**Passage for review**
------
Healthy mothers, healthy babies

Here’s a guest post about our project written by Sadhna, an intern at the Canadian High Commission in Delhi. The article was originally published on the High Commission’s “Canada in India” Facebook page. Apparently, I’m still a ‘youth’ — but maybe they’re referring to Sherri!

Healthy mothers, healthy babies: Calgary youth’s dream project

by Canada in India (High Commission of Canada) on Tuesday, 5 June 2012 at 17:46 ·

A Canadian youth has launched a hospital project in an economically-challenged village of Rajasthan that will provide excellent pre and post natal healthcare to local women. The project aims to address high infant and mortality rates, the skewed sex ratio and lack of access to medical facilities for poor patients.

An infant mortality rate of 65 deaths per 1000 live births… A maternal mortality rate of 388 deaths for 100,000 live births… a sex ratio of 861 girls to 1000 boys… deliveries conducted in unhygienic conditions… inadequate facilities for pre and post natal check-ups. These are some of the statistics from the Ganganagar district of Rajasthan. But instead of shaking his head at this challenging reality, a Canadian youth decided to take some concrete steps to improve these conditions.
------
**Tasks to complete**
• a. Echo the maternal health post word for word, everything from "An infant mortality" down to "improve these conditions.".
• b. List every numerical statistic the maternal health post gives for the Ganganagar district.
The data that follows has no connection to the text above.

Saved entries:
------
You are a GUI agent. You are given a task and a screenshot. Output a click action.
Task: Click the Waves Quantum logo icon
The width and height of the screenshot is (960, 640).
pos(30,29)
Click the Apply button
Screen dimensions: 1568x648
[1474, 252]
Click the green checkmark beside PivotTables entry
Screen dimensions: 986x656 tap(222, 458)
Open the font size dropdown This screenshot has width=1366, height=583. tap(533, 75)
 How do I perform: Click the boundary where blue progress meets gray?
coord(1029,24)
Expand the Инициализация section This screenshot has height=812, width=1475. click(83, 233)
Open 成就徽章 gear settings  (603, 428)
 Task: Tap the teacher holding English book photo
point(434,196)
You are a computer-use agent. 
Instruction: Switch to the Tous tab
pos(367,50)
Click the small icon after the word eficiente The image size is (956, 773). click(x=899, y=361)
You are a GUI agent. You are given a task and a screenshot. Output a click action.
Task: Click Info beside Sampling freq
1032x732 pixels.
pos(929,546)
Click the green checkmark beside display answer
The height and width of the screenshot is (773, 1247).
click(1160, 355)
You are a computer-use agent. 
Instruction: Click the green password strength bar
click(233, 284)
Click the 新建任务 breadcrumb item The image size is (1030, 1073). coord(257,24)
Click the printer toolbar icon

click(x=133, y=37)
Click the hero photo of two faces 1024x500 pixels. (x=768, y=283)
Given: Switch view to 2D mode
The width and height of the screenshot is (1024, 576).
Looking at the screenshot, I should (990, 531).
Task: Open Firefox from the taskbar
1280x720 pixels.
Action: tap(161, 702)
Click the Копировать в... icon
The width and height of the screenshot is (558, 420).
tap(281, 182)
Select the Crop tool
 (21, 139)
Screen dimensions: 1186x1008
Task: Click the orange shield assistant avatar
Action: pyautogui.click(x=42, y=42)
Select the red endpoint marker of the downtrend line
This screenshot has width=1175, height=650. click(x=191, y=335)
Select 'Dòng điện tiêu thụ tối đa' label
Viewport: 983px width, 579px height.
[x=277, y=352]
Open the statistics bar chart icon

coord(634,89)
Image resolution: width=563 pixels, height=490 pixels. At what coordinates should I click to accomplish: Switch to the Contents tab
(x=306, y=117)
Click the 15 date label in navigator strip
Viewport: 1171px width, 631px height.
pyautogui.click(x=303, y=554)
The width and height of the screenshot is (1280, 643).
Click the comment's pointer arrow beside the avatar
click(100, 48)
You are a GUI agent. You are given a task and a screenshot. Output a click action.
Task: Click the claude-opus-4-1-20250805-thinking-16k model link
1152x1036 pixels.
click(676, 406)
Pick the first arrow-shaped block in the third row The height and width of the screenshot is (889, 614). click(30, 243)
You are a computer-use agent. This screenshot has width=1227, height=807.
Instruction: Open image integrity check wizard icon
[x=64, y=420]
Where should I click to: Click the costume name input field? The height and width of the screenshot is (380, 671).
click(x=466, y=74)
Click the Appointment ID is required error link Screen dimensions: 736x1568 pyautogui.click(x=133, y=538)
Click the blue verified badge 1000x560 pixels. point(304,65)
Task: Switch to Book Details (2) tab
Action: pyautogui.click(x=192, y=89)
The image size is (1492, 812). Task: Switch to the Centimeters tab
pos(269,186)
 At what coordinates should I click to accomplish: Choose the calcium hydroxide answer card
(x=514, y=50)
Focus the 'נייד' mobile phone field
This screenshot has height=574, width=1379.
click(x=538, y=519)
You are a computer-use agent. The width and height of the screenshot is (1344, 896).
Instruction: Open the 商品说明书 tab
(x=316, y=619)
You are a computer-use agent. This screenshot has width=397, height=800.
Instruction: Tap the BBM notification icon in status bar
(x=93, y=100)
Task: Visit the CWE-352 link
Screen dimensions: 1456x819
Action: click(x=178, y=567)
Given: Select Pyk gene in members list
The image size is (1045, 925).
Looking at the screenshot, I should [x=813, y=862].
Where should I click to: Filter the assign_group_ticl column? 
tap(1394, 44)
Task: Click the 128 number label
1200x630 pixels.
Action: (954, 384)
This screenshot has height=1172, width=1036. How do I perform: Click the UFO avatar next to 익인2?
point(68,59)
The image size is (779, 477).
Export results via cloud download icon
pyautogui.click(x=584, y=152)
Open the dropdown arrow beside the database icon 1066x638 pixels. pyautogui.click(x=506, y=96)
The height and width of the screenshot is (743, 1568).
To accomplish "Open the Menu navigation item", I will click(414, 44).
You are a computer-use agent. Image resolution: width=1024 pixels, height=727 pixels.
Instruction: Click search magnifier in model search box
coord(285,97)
------
**Solved tasks**
• a.
An infant mortality rate of 65 deaths per 1000 live births… A maternal mortality rate of 388 deaths for 100,000 live births… a sex ratio of 861 girls to 1000 boys… deliveries conducted in unhygienic conditions… inadequate facilities for pre and post natal check-ups. These are some of the statistics from the Ganganagar district of Rajasthan. But instead of shaking his head at this challenging reality, a Canadian youth decided to take some concrete steps to improve these conditions.

• b.
- Infant mortality rate: 65 deaths per 1000 live births
- Maternal mortality rate: 388 deaths for 100,000 live births
- Sex ratio: 861 girls to 1000 boys